Chamber flags commerce deficit, power prices and weak funding regardless of easing inflation
LCCI President Faheemur Rehman Saigol. Photograph (file)
LAHORE:
President of the Lahore Chamber of Commerce and Trade (LCCI), Faheemur Rehman Saigol, has described 2025 as a yr of gradual financial stability for Pakistan however warned that main structural challenges proceed to limit sustainable progress.
In response to an announcement issued on Tuesday, Saigol stated a number of financial indicators improved in the course of the yr. Nevertheless, points together with a widening commerce deficit, excessive power prices, gradual funding and a restricted tax internet stay severe obstacles for the financial system.
Emphasising ease of doing enterprise, he stated traders require predictable insurance policies and decrease prices to speculate confidently in home industries. He expressed concern over excessive electrical energy costs, misuse of statutory regulatory orders and delays in export coverage reforms. He additionally referred to as for bringing exports again underneath the ultimate tax regime to assist exporters.
Saigol stated the commerce deficit continues to pose a significant problem and requires pressing consideration. He welcomed the current privatisation of Pakistan Worldwide Airways, noting that its acquisition by a Pakistani consortium mirrored rising native investor capability. He added that privatisation of different state-owned enterprises needs to be pursued.
Reviewing broader traits, he stated constant insurance policies, financial reforms and powerful remittance inflows helped enhance the enterprise local weather and restore confidence for funding, exports and industrial exercise.

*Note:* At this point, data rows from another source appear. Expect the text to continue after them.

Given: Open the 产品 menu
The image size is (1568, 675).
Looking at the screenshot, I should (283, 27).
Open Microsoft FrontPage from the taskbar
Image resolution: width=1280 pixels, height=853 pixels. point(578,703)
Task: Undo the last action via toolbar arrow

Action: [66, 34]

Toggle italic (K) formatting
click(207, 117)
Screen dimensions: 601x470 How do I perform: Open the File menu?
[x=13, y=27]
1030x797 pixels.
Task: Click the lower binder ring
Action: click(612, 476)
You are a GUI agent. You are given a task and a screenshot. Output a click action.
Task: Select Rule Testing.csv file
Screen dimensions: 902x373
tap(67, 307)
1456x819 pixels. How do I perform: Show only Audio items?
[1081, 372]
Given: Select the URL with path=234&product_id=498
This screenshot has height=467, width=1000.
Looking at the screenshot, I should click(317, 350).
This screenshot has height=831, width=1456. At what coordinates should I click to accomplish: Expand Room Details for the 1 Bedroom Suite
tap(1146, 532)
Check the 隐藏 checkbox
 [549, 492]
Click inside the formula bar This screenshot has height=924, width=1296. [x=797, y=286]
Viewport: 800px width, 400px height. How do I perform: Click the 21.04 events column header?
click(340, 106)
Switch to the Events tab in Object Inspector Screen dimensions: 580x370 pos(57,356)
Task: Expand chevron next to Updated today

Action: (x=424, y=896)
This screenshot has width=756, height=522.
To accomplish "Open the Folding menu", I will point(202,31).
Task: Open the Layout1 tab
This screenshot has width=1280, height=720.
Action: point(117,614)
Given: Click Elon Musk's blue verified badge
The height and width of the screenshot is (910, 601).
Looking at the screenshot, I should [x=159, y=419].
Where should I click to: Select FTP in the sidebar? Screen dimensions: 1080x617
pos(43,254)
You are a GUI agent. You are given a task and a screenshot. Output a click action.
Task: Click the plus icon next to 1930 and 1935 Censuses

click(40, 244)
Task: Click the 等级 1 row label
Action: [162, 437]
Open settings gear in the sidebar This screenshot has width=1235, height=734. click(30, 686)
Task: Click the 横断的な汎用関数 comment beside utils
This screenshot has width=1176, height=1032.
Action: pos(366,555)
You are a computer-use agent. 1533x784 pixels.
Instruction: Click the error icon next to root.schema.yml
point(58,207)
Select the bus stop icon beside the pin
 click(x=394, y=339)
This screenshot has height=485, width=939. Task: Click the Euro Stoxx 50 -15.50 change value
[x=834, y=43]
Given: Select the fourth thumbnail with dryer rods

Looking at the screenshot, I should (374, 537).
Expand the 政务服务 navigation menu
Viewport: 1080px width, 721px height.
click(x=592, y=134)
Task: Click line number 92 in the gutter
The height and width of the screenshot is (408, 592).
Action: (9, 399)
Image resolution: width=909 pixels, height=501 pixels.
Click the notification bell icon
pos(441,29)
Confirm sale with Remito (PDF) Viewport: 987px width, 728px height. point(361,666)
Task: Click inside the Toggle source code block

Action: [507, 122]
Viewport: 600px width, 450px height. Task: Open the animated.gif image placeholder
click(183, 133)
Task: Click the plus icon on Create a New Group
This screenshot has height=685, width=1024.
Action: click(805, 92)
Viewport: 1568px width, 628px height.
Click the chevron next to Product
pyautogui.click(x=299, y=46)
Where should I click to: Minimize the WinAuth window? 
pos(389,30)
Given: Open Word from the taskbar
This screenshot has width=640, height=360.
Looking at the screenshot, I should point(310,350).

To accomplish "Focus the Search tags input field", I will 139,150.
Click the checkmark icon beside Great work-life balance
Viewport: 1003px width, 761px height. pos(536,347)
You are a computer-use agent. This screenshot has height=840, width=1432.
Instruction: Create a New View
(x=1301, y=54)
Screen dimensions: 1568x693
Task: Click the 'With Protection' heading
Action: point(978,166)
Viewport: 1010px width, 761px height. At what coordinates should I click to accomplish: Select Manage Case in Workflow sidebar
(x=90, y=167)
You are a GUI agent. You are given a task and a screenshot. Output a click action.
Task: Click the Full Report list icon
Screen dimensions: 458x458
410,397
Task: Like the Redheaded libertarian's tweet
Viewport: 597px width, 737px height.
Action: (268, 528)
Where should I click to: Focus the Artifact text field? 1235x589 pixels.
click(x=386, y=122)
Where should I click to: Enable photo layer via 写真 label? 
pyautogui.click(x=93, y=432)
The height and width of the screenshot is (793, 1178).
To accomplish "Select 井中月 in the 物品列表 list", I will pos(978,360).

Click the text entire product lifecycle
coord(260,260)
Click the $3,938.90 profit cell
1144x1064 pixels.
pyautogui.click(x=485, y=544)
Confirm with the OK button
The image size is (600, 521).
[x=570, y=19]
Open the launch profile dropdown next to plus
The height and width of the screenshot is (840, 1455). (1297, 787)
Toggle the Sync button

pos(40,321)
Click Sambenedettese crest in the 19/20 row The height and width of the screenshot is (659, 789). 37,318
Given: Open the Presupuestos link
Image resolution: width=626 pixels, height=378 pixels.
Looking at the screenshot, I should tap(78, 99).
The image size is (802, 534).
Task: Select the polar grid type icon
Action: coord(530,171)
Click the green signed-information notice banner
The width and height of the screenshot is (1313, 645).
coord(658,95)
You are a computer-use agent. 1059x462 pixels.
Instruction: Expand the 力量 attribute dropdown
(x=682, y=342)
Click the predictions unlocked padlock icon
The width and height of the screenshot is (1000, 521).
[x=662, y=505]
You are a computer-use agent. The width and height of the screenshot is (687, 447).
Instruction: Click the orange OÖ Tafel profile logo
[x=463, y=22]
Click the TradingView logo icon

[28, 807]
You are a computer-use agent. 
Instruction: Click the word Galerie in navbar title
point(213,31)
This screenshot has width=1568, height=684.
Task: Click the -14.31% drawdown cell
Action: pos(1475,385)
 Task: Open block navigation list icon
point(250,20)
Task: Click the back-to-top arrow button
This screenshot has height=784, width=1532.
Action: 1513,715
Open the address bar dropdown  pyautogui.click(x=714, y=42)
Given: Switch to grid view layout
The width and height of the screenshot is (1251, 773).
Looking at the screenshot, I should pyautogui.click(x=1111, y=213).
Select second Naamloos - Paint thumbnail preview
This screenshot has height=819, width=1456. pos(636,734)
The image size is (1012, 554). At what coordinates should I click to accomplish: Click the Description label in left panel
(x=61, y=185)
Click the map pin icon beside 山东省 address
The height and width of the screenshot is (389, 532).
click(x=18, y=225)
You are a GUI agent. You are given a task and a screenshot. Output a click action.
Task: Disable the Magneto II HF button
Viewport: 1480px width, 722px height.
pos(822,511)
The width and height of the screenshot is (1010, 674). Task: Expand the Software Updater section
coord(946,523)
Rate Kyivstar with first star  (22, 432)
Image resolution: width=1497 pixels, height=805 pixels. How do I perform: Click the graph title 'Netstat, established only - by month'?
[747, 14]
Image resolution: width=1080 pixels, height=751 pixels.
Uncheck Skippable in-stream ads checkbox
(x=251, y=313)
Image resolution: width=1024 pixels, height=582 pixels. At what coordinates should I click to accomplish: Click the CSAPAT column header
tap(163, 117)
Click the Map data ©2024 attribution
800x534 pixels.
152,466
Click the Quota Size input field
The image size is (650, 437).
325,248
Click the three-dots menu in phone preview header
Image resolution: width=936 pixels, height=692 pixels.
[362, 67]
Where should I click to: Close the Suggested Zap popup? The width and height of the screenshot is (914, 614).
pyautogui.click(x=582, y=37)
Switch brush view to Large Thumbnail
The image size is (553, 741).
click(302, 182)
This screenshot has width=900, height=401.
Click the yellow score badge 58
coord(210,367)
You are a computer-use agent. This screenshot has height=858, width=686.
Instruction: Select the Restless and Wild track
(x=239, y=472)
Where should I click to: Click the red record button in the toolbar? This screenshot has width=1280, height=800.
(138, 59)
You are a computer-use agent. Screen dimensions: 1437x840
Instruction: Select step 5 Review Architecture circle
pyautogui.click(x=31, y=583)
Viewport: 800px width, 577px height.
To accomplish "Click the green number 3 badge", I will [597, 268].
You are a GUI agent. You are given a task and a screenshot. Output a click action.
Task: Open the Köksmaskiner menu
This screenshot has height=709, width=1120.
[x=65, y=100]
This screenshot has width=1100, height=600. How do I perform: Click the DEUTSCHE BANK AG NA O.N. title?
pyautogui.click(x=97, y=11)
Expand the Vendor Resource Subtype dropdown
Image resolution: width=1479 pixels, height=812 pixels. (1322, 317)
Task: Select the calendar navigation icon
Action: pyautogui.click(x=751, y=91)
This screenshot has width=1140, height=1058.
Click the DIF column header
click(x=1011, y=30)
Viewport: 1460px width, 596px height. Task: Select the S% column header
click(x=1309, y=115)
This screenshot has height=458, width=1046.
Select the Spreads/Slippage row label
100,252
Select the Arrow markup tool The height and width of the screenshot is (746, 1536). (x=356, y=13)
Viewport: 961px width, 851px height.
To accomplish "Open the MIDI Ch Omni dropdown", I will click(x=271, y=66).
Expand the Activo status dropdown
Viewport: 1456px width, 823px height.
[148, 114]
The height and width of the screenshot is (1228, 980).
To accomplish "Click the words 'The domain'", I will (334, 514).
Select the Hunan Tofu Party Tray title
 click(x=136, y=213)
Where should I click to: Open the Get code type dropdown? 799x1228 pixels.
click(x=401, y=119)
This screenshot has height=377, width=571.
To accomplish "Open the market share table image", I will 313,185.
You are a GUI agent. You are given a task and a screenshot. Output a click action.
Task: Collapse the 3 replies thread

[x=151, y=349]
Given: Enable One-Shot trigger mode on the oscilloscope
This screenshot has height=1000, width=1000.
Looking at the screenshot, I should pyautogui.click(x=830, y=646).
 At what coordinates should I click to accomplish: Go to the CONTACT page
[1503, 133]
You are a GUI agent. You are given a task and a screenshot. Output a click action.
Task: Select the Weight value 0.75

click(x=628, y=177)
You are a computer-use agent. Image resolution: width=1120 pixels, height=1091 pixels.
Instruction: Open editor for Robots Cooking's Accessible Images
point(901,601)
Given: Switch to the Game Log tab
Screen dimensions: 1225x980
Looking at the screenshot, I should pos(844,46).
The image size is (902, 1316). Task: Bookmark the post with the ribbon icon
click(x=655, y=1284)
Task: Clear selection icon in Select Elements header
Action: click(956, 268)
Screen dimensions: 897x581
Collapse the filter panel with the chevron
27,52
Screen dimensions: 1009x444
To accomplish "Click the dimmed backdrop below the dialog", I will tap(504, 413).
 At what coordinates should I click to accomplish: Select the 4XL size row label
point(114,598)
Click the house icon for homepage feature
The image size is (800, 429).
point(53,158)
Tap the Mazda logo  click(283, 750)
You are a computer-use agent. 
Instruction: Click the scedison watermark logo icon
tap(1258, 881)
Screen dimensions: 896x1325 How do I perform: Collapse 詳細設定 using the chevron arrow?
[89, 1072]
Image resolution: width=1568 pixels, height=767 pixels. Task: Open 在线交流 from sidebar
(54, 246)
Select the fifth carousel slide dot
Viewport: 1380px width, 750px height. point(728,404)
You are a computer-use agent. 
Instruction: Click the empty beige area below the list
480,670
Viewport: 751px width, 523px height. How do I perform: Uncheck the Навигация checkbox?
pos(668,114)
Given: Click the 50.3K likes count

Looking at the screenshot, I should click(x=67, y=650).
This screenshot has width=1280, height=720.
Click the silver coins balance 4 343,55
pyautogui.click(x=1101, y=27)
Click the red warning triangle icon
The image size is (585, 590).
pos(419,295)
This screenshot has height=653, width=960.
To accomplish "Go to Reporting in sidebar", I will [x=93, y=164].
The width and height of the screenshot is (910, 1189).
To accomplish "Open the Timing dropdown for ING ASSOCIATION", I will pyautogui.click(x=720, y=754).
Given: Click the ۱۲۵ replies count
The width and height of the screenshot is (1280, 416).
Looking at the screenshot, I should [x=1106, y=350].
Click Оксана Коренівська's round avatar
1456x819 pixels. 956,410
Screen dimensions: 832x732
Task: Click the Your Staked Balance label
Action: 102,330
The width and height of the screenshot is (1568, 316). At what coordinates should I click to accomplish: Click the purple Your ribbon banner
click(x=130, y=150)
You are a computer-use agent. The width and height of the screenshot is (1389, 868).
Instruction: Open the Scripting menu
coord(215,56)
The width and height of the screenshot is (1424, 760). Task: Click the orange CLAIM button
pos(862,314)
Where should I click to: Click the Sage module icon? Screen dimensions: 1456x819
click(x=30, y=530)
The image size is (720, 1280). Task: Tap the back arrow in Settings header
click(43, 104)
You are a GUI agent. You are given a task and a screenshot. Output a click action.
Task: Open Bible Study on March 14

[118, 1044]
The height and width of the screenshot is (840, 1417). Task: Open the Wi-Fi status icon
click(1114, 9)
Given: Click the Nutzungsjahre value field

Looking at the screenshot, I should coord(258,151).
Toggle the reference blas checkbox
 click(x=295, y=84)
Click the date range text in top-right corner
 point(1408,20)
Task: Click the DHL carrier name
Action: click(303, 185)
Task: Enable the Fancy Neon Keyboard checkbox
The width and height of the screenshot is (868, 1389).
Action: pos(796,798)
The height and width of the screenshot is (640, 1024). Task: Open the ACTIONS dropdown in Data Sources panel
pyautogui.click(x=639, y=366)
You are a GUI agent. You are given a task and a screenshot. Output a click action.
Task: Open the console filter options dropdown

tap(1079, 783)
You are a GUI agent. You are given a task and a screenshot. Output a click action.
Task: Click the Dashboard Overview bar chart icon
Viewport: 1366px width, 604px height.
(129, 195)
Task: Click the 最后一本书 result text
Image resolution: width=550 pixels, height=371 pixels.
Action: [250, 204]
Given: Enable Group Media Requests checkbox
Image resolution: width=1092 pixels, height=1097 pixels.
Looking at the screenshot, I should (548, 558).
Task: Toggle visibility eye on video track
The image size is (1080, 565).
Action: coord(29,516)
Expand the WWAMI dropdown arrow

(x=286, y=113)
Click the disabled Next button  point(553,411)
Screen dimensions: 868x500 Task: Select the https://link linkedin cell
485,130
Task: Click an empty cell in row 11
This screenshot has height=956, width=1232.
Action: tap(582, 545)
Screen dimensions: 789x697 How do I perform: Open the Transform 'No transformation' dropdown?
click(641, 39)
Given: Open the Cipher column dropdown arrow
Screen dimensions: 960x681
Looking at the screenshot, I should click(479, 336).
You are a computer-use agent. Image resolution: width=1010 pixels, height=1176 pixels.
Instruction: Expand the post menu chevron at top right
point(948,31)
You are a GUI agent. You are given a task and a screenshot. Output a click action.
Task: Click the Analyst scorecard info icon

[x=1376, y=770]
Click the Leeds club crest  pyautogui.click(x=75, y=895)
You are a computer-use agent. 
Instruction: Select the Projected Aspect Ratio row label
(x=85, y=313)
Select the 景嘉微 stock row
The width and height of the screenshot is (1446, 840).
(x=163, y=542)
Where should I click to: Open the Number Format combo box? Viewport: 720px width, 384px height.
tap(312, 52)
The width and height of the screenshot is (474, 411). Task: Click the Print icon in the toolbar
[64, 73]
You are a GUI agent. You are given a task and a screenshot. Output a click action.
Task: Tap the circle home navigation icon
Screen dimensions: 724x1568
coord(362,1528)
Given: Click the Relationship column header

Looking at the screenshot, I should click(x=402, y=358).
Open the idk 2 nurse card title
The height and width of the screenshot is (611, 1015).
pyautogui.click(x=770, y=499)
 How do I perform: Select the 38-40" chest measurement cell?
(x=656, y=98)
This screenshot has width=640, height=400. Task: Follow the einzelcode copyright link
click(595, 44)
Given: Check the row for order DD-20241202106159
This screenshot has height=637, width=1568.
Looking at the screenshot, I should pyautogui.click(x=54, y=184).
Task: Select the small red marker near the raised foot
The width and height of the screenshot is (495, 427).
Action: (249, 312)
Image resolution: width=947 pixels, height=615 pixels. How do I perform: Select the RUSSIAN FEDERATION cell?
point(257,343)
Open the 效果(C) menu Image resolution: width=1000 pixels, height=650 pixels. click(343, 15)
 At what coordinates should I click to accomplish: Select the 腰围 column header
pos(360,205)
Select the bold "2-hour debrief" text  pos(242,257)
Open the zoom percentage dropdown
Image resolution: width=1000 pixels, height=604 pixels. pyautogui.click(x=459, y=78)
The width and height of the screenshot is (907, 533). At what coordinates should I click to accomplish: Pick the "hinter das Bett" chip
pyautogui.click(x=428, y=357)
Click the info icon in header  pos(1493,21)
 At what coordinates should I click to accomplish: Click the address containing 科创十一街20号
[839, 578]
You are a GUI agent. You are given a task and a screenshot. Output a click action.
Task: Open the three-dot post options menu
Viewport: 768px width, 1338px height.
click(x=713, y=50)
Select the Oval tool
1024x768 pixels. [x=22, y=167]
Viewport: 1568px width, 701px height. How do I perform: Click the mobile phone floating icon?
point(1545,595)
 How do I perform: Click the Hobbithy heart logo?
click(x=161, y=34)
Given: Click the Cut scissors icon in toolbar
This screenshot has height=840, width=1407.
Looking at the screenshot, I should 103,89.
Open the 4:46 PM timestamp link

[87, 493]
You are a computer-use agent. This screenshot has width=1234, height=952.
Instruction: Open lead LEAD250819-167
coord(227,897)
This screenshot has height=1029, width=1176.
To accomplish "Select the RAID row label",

He highlighted that remittances reached about $38.3 billion in FY2024-25, a 26% enhance from the earlier yr, and are anticipated to method $42 billion by year-end. Remittances throughout JulyNovember FY2025-26 exceeded $16 billion, exhibiting over 9% progress year-on-year, based on official knowledge.
Saigol stated robust inflows supported overseas trade reserves, stabilised the rupee and decreased import pressures. He additionally cited a pointy decline in inflation, with common inflation falling to 4.5% from 23.4% a yr earlier, easing strain on customers and companies.
He famous improved market confidence, mirrored within the KSE-100 index surpassing 170,000 factors, increased overseas trade reserves and decreased rates of interest, which lowered borrowing prices. Regardless of progress in IT exports, he stated funding remained under expectations attributable to excessive power prices. He concluded that lasting progress requires continued reforms in power, exports and taxation.